The postponement of the voter ID in Pennsylvania is a fantastic victory for American people regardless of political parties. The postponement was not due to the constitutionality of the law but rather the impracticality of it; specifically in regards to the difficulty Pennsylvanian citizens were having attaining an ID that would allow them to vote.
The law might not have been such an intrusion on the rights of American people if access to proper identification was easier and in theory it doesn’t sound like a terrible idea. But in actuality, the law would have been taken away the rights of eligible citizens and would have been created with the intent to marginalize large groups of people — particularly underprivileged people — would have lowered the number of voters in the 2012 election, and wouldn’t have solved an actual problem anyway because voter fraud is a seriously uncommon crime.
According to a study done by the New York Times in 2007, between the years 2002 and 2007 there were 120 documented cases of voter fraud resulting in 86 convictions with the problem mostly being incorrectly filled out forms or mistaken impressions about an individual’s eligibility to vote.
In a nation of over 300 million people, 120 people makes fraudulent voters a whopping .0000004 percent of Americans.
A study from NYU’s Brennan Center shows that about 11 percent of American citizens over the age of 18 who are completely eligible to vote do not have the identification the voter ID law would have required and thus, regardless of whether or not they had exercised their right to vote in prior elections, would be unable to vote in the 2012 presidential election. There are a lot of reasons why some people don’t have photo ID including a lack of access because of where they live and financial issues. Not everybody is spoon-fed a driver’s license their sophomore year of high school.
Is it really necessary to even attempt to disenfranchise 11 percent of voters to prevent .0000004 percent of voters from committing a crime that statistically will not have any effect whatsoever on the outcome of the election?
There isn’t a fair or good reason why people who are in a situation where they do not have or do not have access to a photo ID should not be allowed to vote if they otherwise meet the requirements of voter eligibility and to suggest otherwise, especially considering the infrequency of voter fraud cases, is criminally un-American.

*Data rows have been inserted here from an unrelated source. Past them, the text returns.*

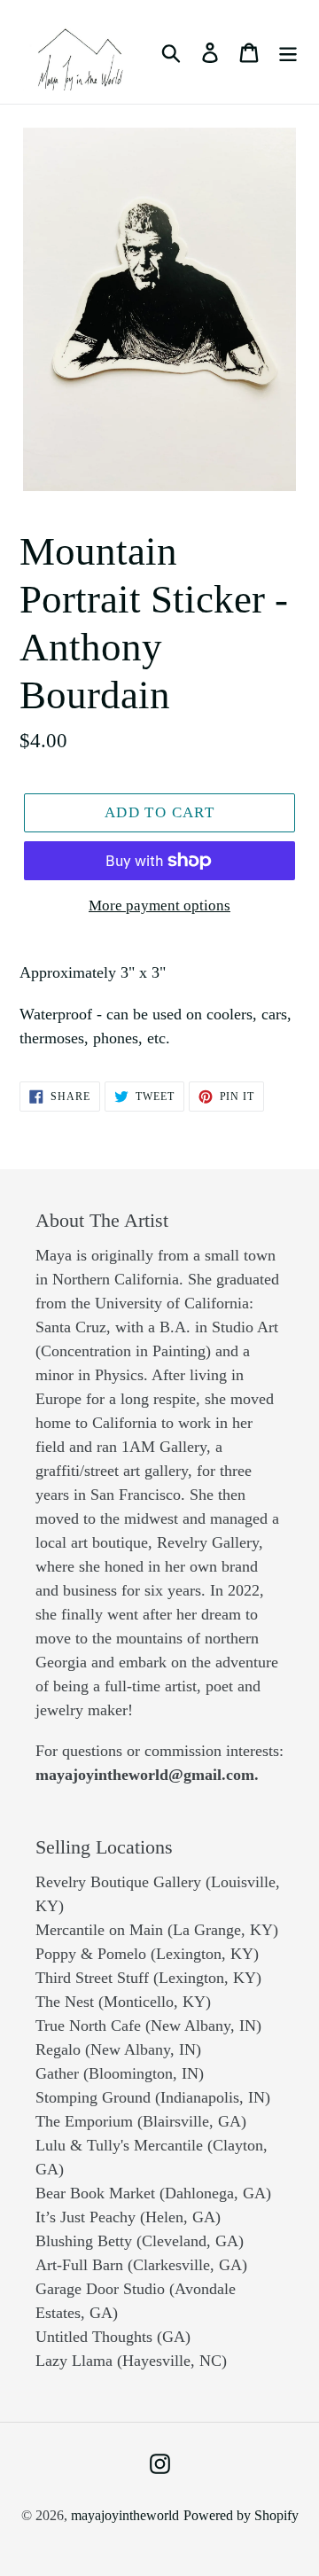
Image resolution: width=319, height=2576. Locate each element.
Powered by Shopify (241, 2515)
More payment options (159, 905)
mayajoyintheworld (125, 2515)
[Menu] (287, 52)
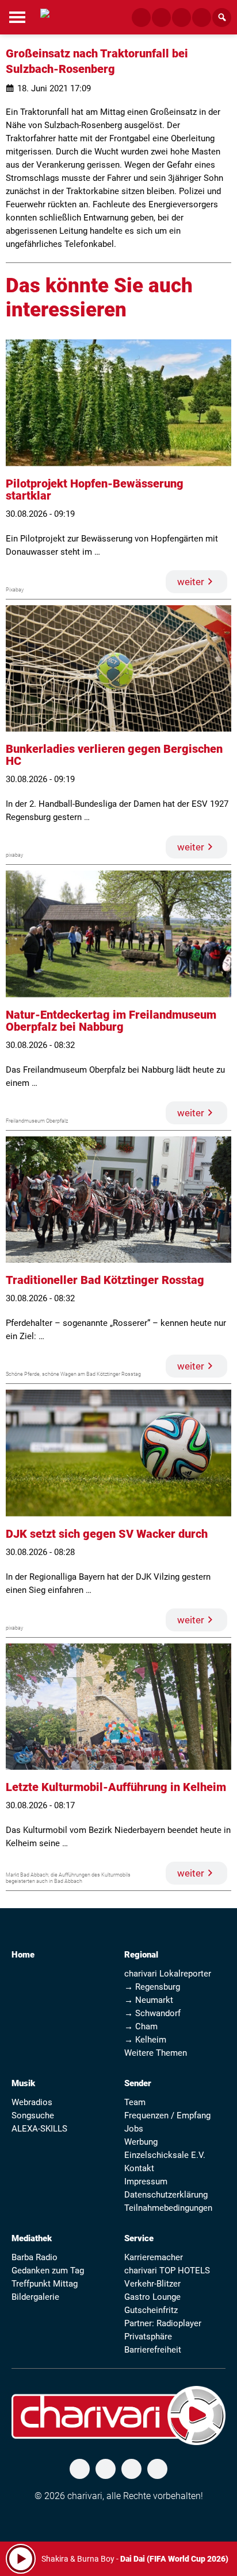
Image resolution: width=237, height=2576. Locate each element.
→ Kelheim (145, 2040)
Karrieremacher (153, 2257)
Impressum (145, 2181)
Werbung (141, 2142)
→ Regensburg (152, 1987)
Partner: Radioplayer (162, 2323)
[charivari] (44, 16)
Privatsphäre (148, 2336)
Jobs (133, 2129)
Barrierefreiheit (152, 2350)
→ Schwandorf (152, 2013)
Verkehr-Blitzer (152, 2284)
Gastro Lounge (152, 2297)
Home (23, 1955)
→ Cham (141, 2026)
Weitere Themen (155, 2053)
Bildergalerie (35, 2297)
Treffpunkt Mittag (45, 2284)
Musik (23, 2083)
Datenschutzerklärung (166, 2195)
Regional (141, 1955)
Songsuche (33, 2115)
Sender (137, 2083)
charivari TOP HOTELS (167, 2270)
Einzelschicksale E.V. (164, 2155)
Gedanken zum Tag (48, 2270)
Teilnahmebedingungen (168, 2208)
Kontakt (139, 2168)
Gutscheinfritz (151, 2310)
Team (135, 2102)
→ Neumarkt (148, 2000)
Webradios (32, 2102)
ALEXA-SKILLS (39, 2129)
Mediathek (32, 2238)
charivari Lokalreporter (167, 1973)
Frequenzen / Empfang (167, 2115)
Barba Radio (35, 2257)
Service (139, 2238)
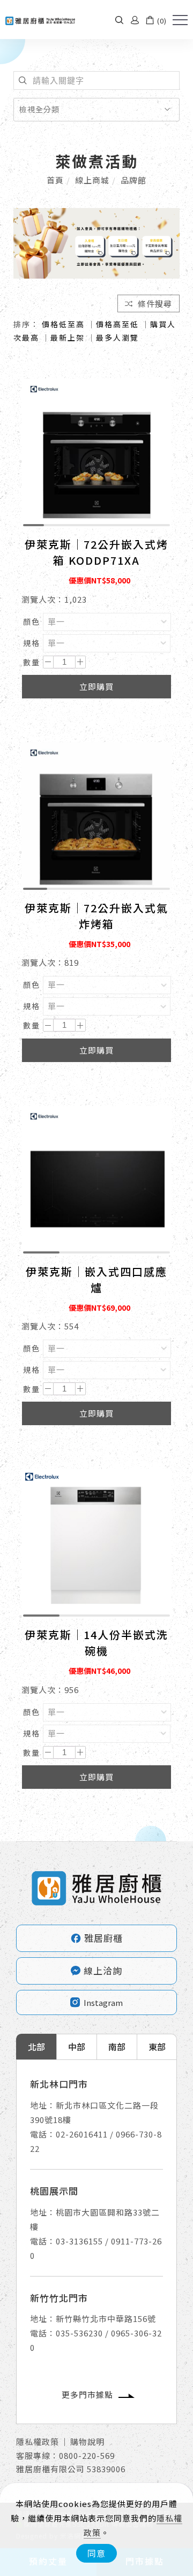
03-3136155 (79, 2241)
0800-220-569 (87, 2455)
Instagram (103, 2002)
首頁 (55, 180)
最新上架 (67, 337)
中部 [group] (76, 2046)
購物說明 (87, 2441)
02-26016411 (82, 2134)
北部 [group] (36, 2046)
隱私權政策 (37, 2441)
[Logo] (40, 19)
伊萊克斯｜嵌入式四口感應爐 (96, 1279)
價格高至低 (117, 324)
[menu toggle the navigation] (180, 20)
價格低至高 (63, 324)
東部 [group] (157, 2046)
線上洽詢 (103, 1970)
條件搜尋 (154, 303)
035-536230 (79, 2333)
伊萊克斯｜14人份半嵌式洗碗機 (96, 1642)
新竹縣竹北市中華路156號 (106, 2318)
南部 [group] (116, 2046)
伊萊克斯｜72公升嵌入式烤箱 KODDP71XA (96, 552)
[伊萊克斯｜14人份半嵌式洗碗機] (96, 1542)
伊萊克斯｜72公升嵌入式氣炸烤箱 (96, 916)
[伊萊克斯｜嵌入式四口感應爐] (96, 1179)
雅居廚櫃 (96, 1937)
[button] (119, 19)
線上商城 (92, 180)
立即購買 (96, 686)
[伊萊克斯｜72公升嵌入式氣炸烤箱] (96, 816)
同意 (96, 2553)
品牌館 (133, 180)
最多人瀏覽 (117, 337)
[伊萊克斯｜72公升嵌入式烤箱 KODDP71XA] (96, 452)
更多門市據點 (87, 2394)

This whole issue has been hotly debated as a problem between two political parties. Regardless of the fact that Pennsylvania is a swing state and lower turnout to the polls in our state has typically resulted in a higher number of Republican votes, both political parties should, as Americans, have a problem with this blatant infringement on the equal rights of representation every citizen is entitled to.
Democracy literally means “rule of the people” and in a democracy, all eligible citizens should be allowed a voice in the doings of the government. It doesn’t matter if this voice is voting for Mitt Romney or Barack Obama or for what reason it likes and dislikes any of the candidates.
It doesn’t matter if this voice votes for Jill Stein or Gary Johnson or belongs to a person who walks into the voting booth and is stunned into silence because they didn’t realize Ron Paul didn’t get the Republican nomination this year.
It doesn’t even matter if this voice is essentially rendered symbolic by the immensely flawed electoral college.
It’s great that the voter ID law won’t effect the 2012 presidential election, but if IDs allowing eligible voters to cast their vote aren’t readily and easily available, the law shouldn’t ever go into effect. It shouldn’t even be a question.
Not in Pennsylvania, not anywhere. At best it’s a solution to a problem that isn’t there and at worst it’s a classist attempt to prevent worthy citizens from being a part of what a lot of Americans consider one of our greatest rights and freedoms.
We can’t claim to be a nation of opportunity if we’re a nation that also puts a discriminatory barrier in front of our voting booths.